→ **Passage shown**
•••

Then there are technical issues. From the military viewpoint for
instance (I know little about the military aspect and the police
functions and as I left Palermo when I was very young I have not
observed the Carabinieri from the military viewpoint). I only know
that in ten weeks you can train a person from the military
viewpoint; a person can be trained to carry out the minimal
garrison infantry military aspect, to do few things but to do them
well and not be defeated or shamed by any group of armed boys as
occurred in Sierra Leone where armed boys would capture entire
battalions under the UNO.
This could most
certainly be avoided. Much more than ten weeks is required for the
other jobs of the MSUs such as the police functions; understanding
the territory, understanding how to move about on the territory.
However, I don't see how a two-year training could be possible. To
start with, twenty weeks could be enough. A unit from a willing
country such as Bangladesh could have a twenty-week training
divided into ten weeks of military training and ten weeks of
territorial training, social and integrative police, post conflict
training and everything else. And then we have a unit from a
country that really wants to send it abroad and that has had twenty
weeks of proper training. In this way Italy could contribute to the
creation of available foreign battalions trained by the special
method of the Carabinieri. Training could be carried out in Italy
or we could think in terms of a mobile training team where an
entire Carabinieri contingent goes on the spot not to act directly
as a MSU, but to train personnel on the basis of 1 out of 20, 1 out
of 15.

•••

→ **Work to do**
• A. Sum up the passage on Carabinieri training in two sentences.
• B. From the passage on Carabinieri training, transcribe the part from "This could most" up to and including "on the territory.".
The material after this passage isn't needed for anything here.

→ **Provided material**
•••

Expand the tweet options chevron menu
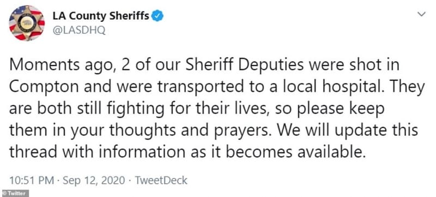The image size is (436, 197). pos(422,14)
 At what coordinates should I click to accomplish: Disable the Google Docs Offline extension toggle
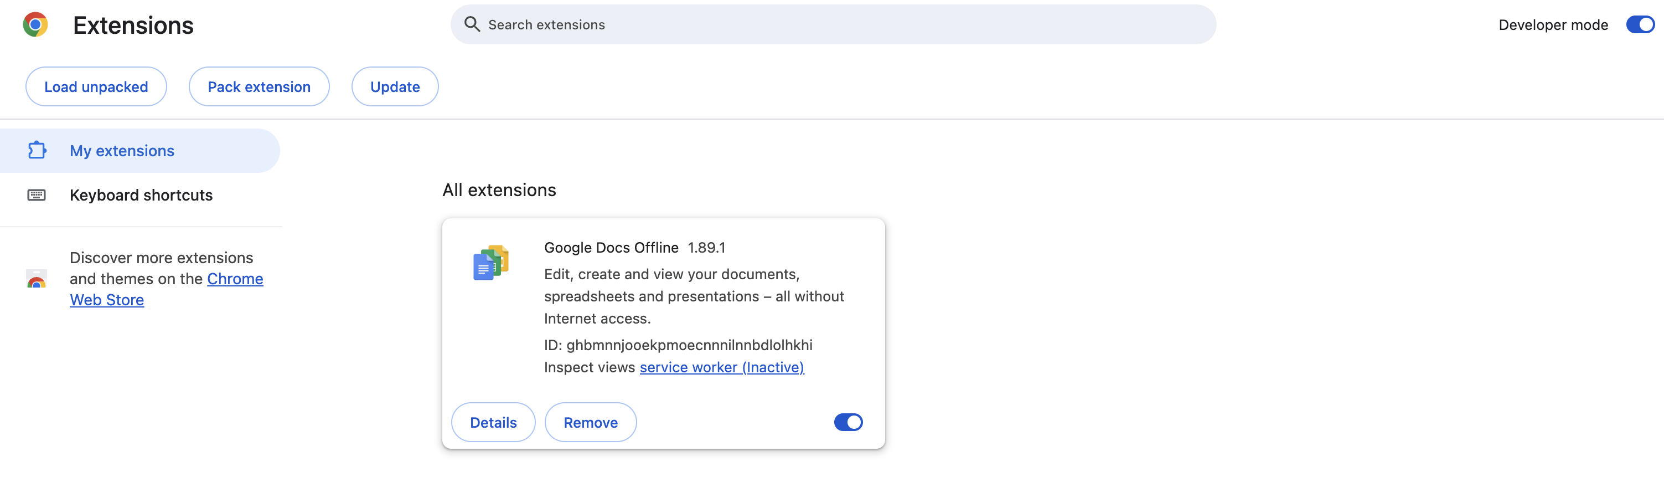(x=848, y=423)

•••

→ **Task-by-task results**
• A. The speaker says ten weeks is enough to train a person in basic garrison infantry skills, but the police functions of the MSUs, such as understanding the territory, need much more time, though two years seems impossible. A twenty-week program for a unit from a willing country such as Bangladesh, split evenly between military and territorial training, would let Italy help create foreign battalions trained by the Carabinieri method, either in Italy or by a mobile training team sent on the spot.

• B.
This could most
certainly be avoided. Much more than ten weeks is required for the
other jobs of the MSUs such as the police functions; understanding
the territory, understanding how to move about on the territory.